Kamen’s credits include the Lethal Weapon trilogy, the Karate Kid movies, the Fifth Element, a new film called Bandidas with Penelope Cruz and Salma Hayek, and A Walk In The Clouds with Keanu Reeves.
The latter was filmed in Kamen’s Sonoma vineyard. The producers feel the fact that the writer is also a winemaker ‘will substantially inform his work’.
Fowler told decanter.com, ‘We feel that his passion for wine and his commercial body of work as a writer will be the perfect mix. He also makes an excellent Cabernet Sauvignon.’
Kamen bought his 100ha vineyard with earnings from his first script. ‘I have an abiding passion for wines, vineyards and the history of wine, with California wine being part and parcel of it,’ he has said.
In 1976 Steven Spurrier – now Decanter’s consultant editor, then a young wine merchant in Paris – invited France’s most eminent critics to blind-taste a selection of French and Californian wines.

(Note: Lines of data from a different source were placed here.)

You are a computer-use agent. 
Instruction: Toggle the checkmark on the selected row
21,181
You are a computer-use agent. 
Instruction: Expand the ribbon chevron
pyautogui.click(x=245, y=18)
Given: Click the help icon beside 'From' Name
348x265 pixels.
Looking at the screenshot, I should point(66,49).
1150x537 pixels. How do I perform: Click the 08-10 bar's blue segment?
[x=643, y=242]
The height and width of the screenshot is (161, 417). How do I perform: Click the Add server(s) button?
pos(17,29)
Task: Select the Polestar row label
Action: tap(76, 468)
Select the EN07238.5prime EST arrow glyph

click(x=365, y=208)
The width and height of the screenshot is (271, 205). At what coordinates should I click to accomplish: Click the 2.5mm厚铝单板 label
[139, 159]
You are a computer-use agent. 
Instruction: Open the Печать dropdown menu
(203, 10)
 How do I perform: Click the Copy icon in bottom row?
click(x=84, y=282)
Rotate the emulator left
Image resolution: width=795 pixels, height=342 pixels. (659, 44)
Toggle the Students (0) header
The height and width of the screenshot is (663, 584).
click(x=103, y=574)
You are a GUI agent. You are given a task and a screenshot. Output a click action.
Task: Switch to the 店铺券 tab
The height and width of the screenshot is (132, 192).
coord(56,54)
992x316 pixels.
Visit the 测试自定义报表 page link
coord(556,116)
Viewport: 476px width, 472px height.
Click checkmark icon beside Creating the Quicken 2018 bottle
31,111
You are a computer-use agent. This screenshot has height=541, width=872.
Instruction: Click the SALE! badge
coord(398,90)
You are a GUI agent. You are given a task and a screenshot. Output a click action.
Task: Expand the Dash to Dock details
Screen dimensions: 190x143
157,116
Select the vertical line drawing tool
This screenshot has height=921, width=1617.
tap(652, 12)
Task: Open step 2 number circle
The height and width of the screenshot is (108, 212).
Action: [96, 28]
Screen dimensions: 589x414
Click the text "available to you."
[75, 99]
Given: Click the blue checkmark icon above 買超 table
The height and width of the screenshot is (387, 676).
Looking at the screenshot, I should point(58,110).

Against all expectations the Californians came out top: the 1973 Stags’ Leap Cabernet Sauvignon together with Ridge Montebello Cabernet Sauvignon 1971, were given higher marks than four Bordeaux, including Châteaux Haut-Brion and Mouton-Rothschild 1970.
In May this year Spurrier staged a celebratory re-run of the Tasting simultaneously in Napa and London. The Americans won again.
Fowler said the film will be financed ‘entirely through private equity financing. This gives us much more creative control and ensures that the film will actually be made.’
She added, ‘This is a film about fulfilling dreams. We’ll have a bit in Paris featuring Steven struggling to sell his wine, and showing the Californian winemakers against the French who don’t recognise their ability to produce good wine. So it’s also a film about underdogs.’
Steven Spurrier – after suggesting that Law and Grant would be too old to play his younger self – said, ‘My main feeling is tremendous (and quite surprised) excitement, and of course the underlying fantasy of who will play me and [my wife] Bella and how we will appear. I’m afraid this is uppermost in my mind at this moment, as well of course as how true it will be to what actually was going on in Paris in the early 70s.’